Prove $|\prod_{i=1}^n a_i - a_n^n|\leq 2n\delta$ if $0 \leq a_i \leq 1$ and $|a_i - a_{i+1}| \leq \delta$

Question

How to prove the following?

If $0 \leq a_i \leq 1$ and $|a_i - a_{i+1}| \leq \delta$ for all $i<n$, then $$\Big|\prod_{i=1}^n a_i - a_n^n \Big| \leq 2n\delta.$$

I have run numerical experiments and it seems the above is true.

Answer 1

The proposition is false.

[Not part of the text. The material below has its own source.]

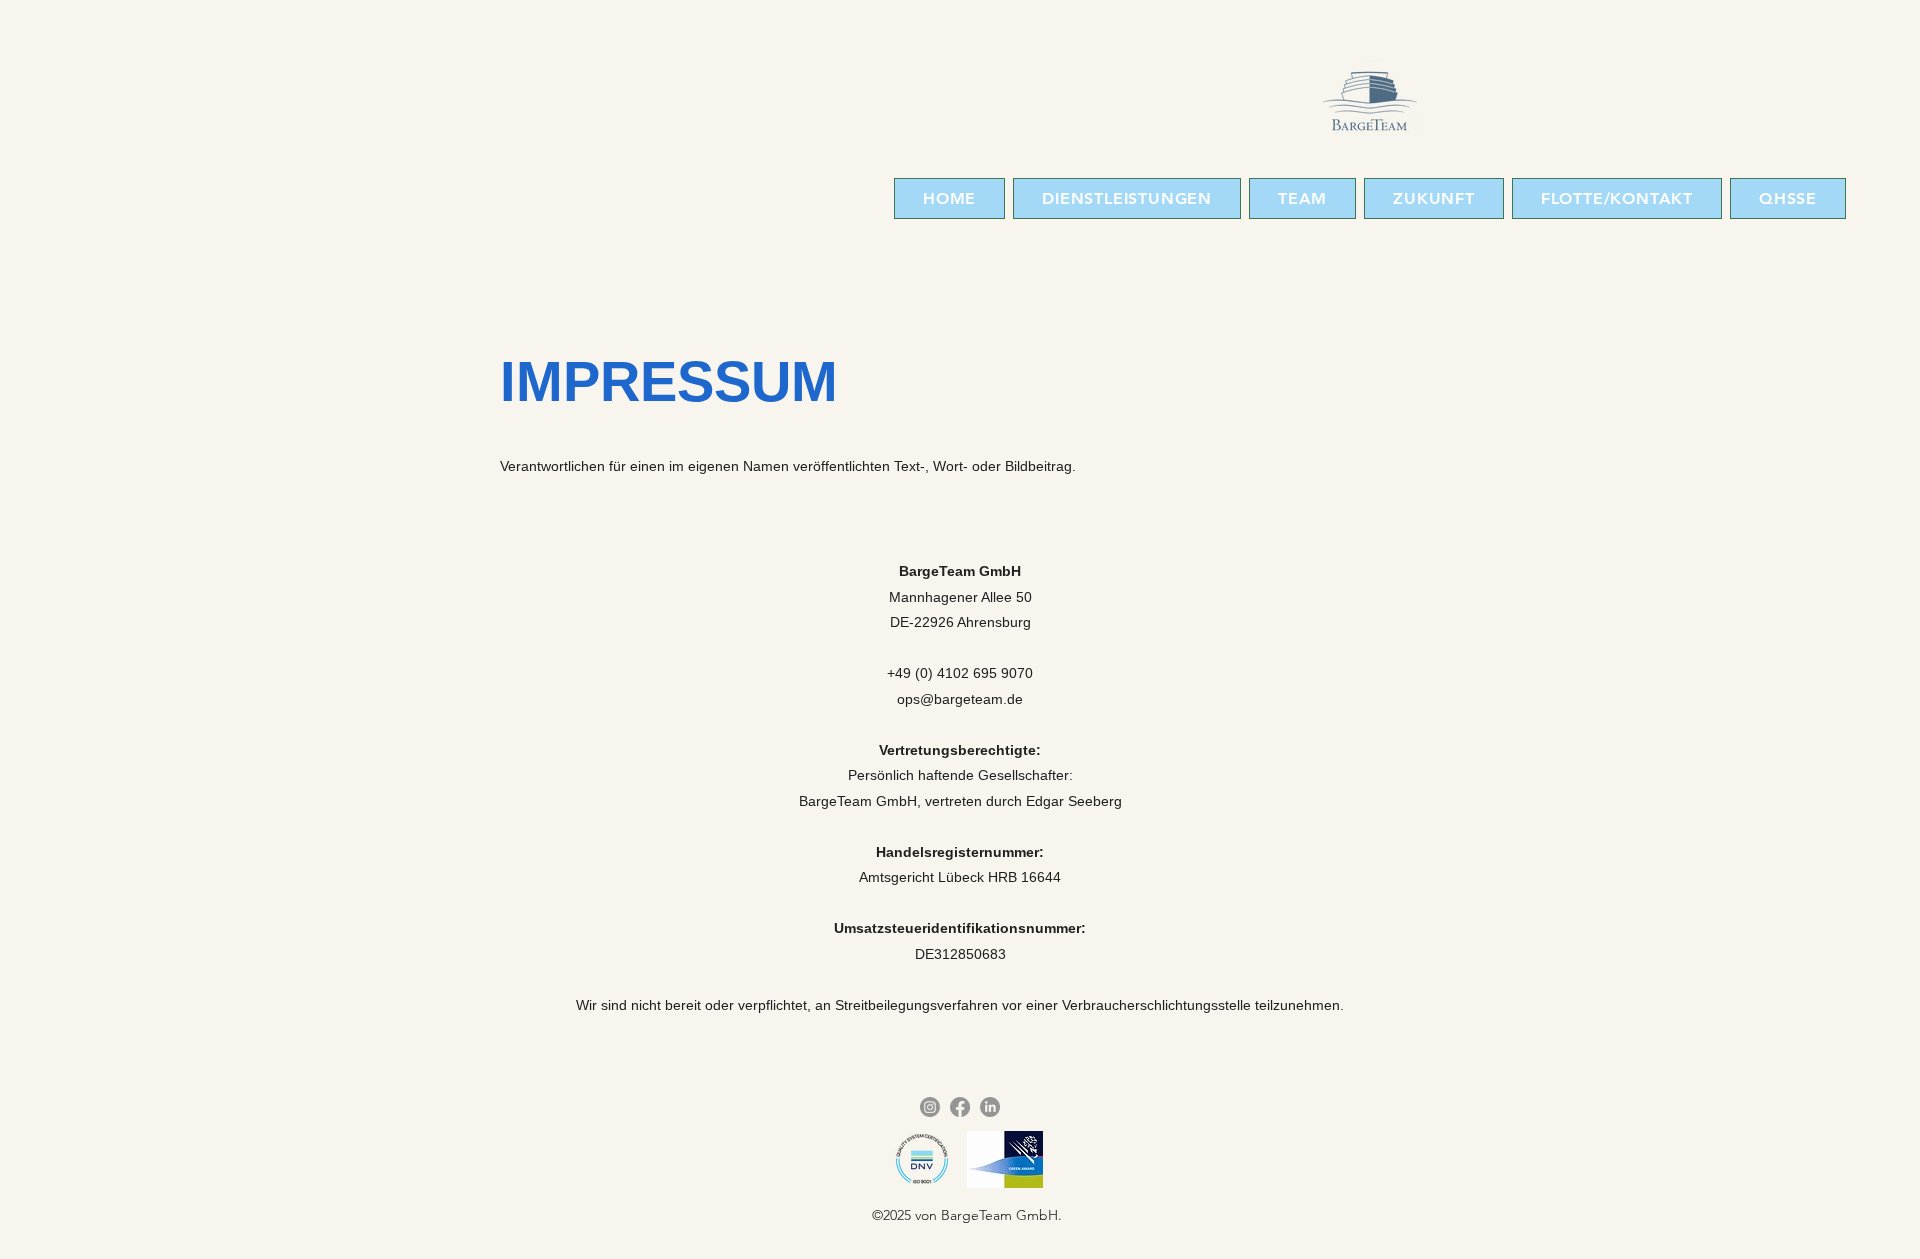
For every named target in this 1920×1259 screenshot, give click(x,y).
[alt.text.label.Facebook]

Take $a_1 = \frac{1}{2},\ a_2 = \frac{1}{2},\ n=2, \delta = 0,$ so that the condition $|a_i - a_{i+1}| \leq \delta$ for all $i<2$ is satisfied.

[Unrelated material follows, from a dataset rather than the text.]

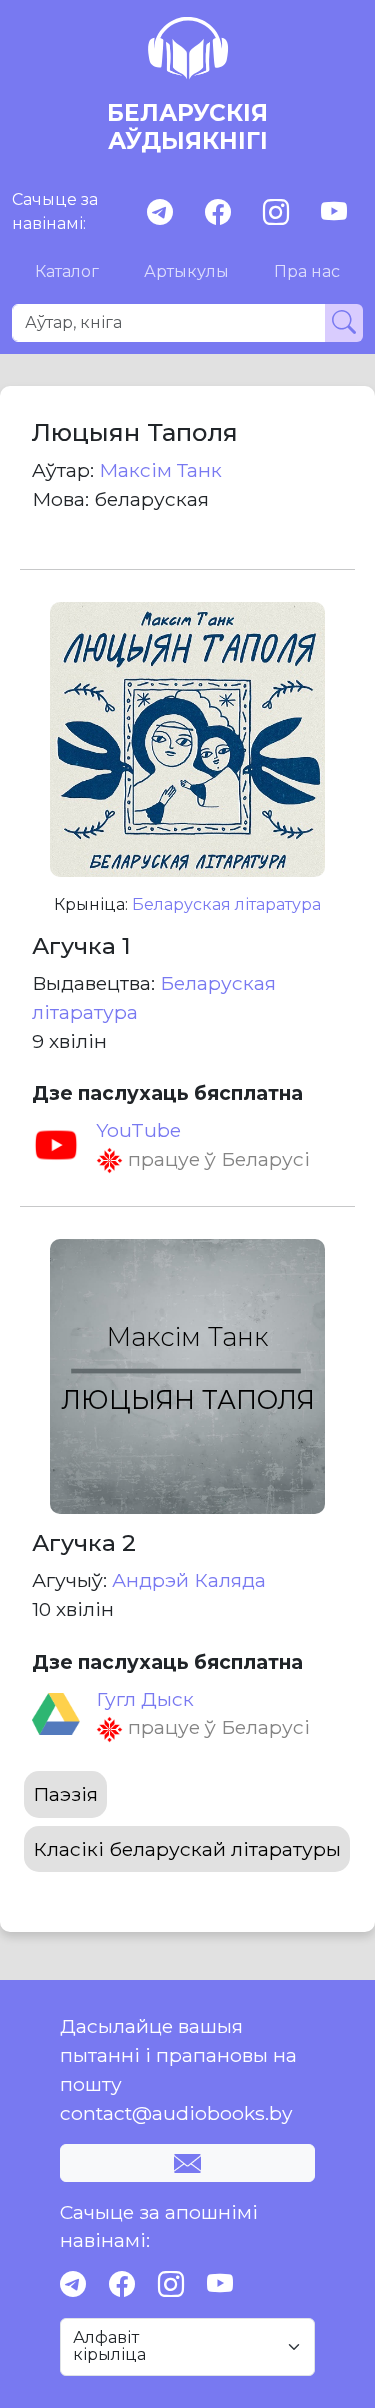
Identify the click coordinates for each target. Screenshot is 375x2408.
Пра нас (307, 271)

Then, $$ \Big|\prod_{i=1}^n a_i - a_n^n \Big| = \big\vert a_1 - a_2^2 \big\vert\ \cdot\ \big\vert a_2 - a_2^2 \big\vert = \Bigg\vert \frac{1}{2} - \left(\frac{1}{2}\right)^2 \Bigg \vert\ \cdot\ \Bigg\vert \frac{1}{2} - \left(\frac{1}{2}\right)^2 \Bigg\vert = \frac{1}{4}\cdot \frac{1}{4} \not\leq 2\cdot 2\cdot 0 = 0.$$